INSTRUCTIONS TO FOLLOW — The line with "Screen dimensions: 880x422" through the last line of the entries: give these again exactly, and only these, without any pictures.

DATA FOR ANALYSIS —
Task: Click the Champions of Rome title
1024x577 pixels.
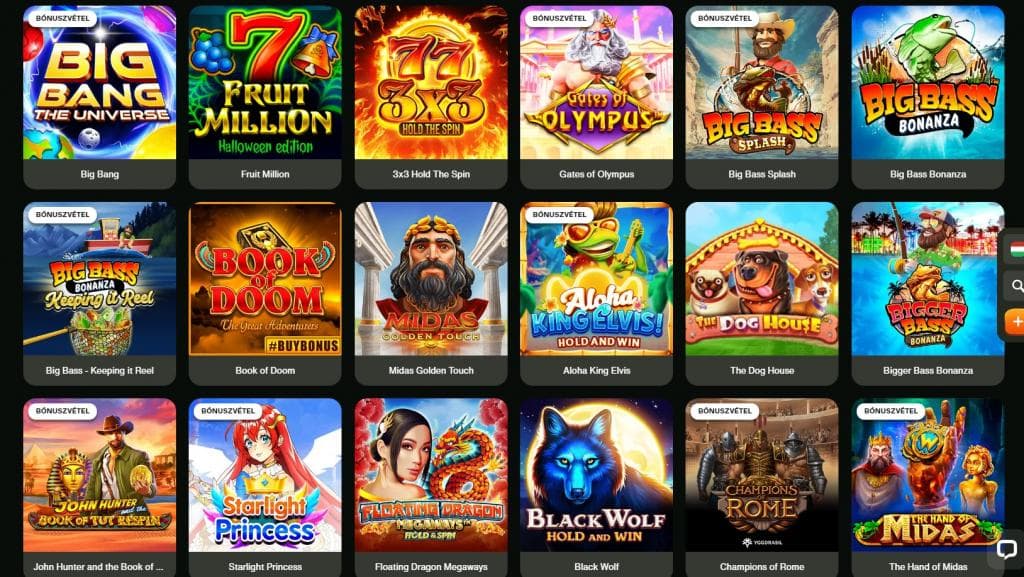Action: [x=762, y=567]
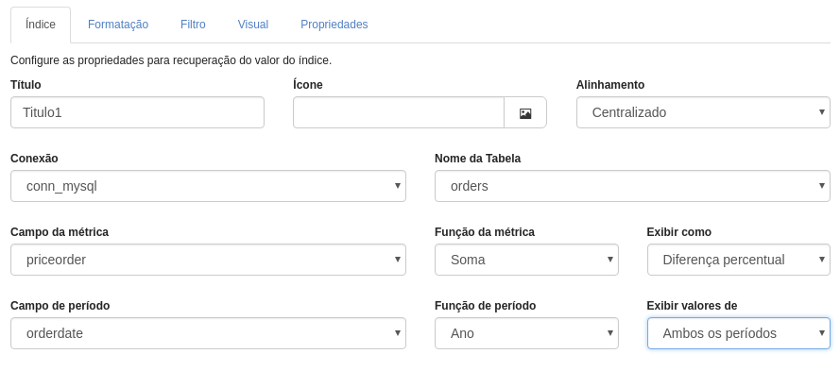Viewport: 840px width, 371px height.
Task: Open the Função da métrica Soma dropdown
Action: pyautogui.click(x=527, y=260)
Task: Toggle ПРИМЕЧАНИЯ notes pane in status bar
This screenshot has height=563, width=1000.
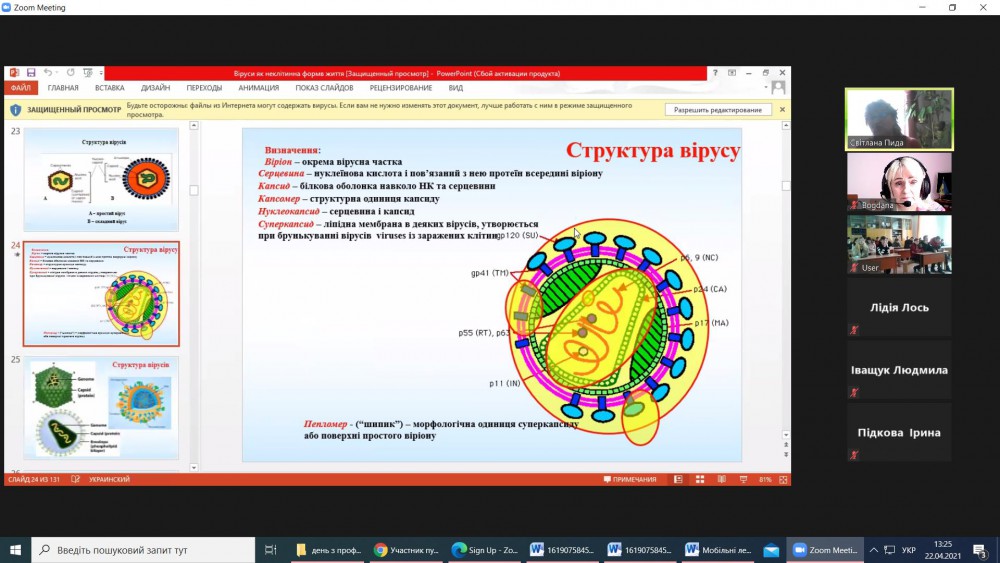Action: point(630,480)
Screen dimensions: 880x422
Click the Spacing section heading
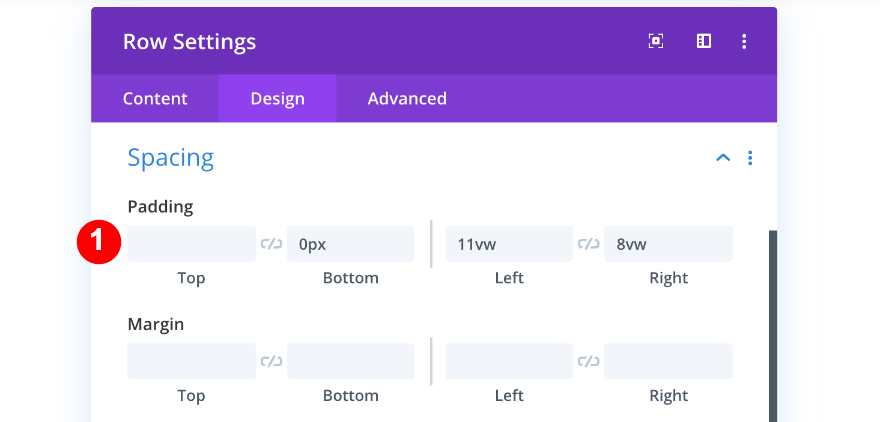pyautogui.click(x=171, y=157)
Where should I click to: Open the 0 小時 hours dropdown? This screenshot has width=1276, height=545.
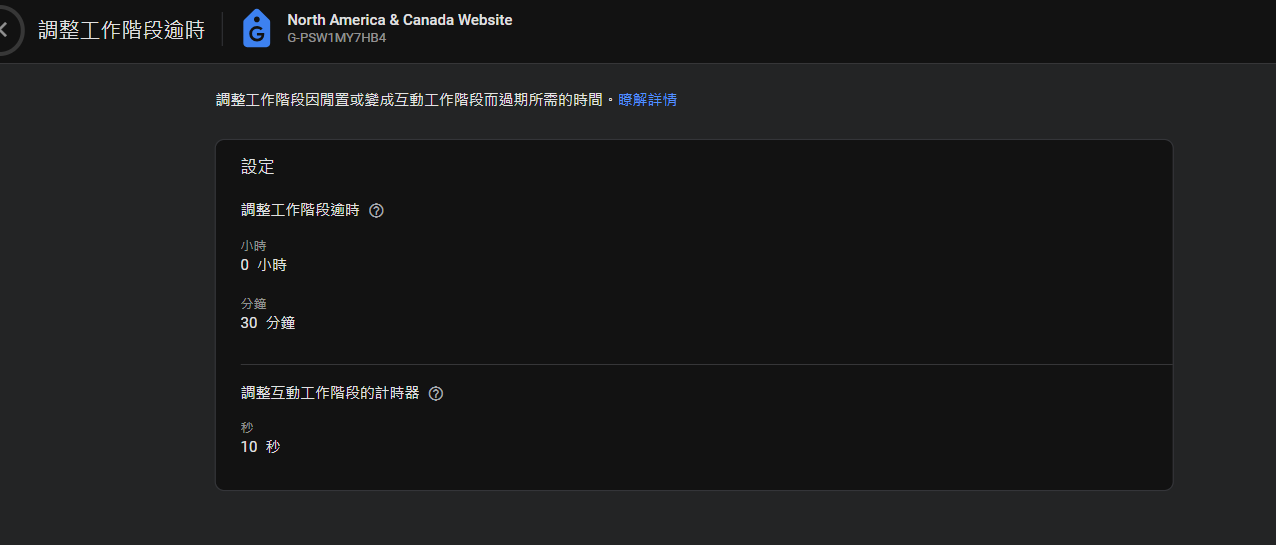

PROBLEM SOLUTION —
Screen dimensions: 880x422
Click the Spacing section heading
pyautogui.click(x=171, y=157)
Where should I click to: Open the 0 小時 hours dropdown? This screenshot has width=1276, height=545.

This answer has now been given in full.